Sara tertawa geli mendengar ucapan Tio.

"Malah ketawa." Tio melanjutkan.

"Iya, bukannya di awal dulu kamu yang berkata nggak mau membiarkan Rai tau kalau ayahnya membuang dia."

Seketika Tio melihat ke sekeliling, Rai sedang asyik bermain. Bagaimana kalau dia dengar? Belum tentu anak kecil tidak memahami perkataan orang dewasa.

"Terus sekarang kamu udah luluh gitu?" Sara bertanya lagi.

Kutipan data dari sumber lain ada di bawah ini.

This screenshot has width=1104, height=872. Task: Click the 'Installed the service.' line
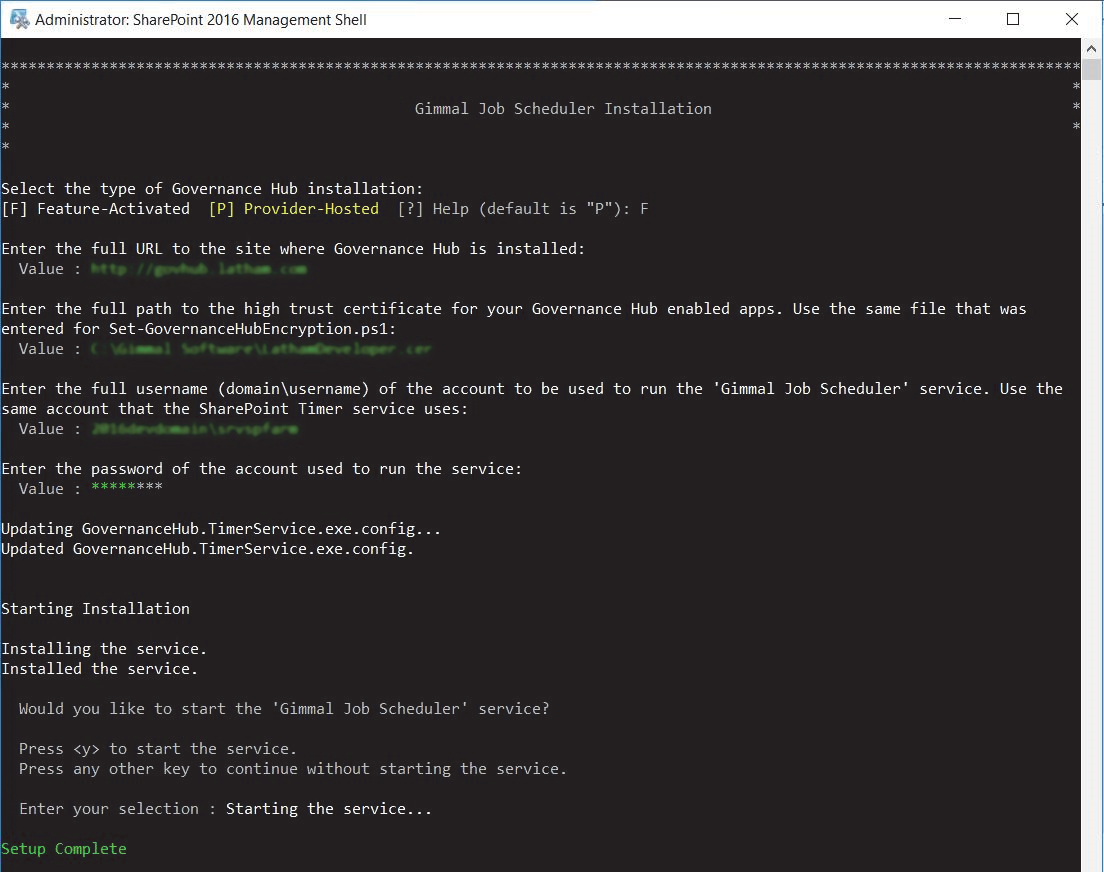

Lucu sekali suaminya, pikir Sara. Memang dia berhati lembut. Mungkin itulah yang membuat Sara selalu merasa nyaman, kecuali saat Tio bersikap konyol dan menyebalkan tentu saja. Bahkan dia saja masih menyimpan kemarahan pada David.

"Nggak begitu juga." Tio menarik nafas dan menghembuskan kuat.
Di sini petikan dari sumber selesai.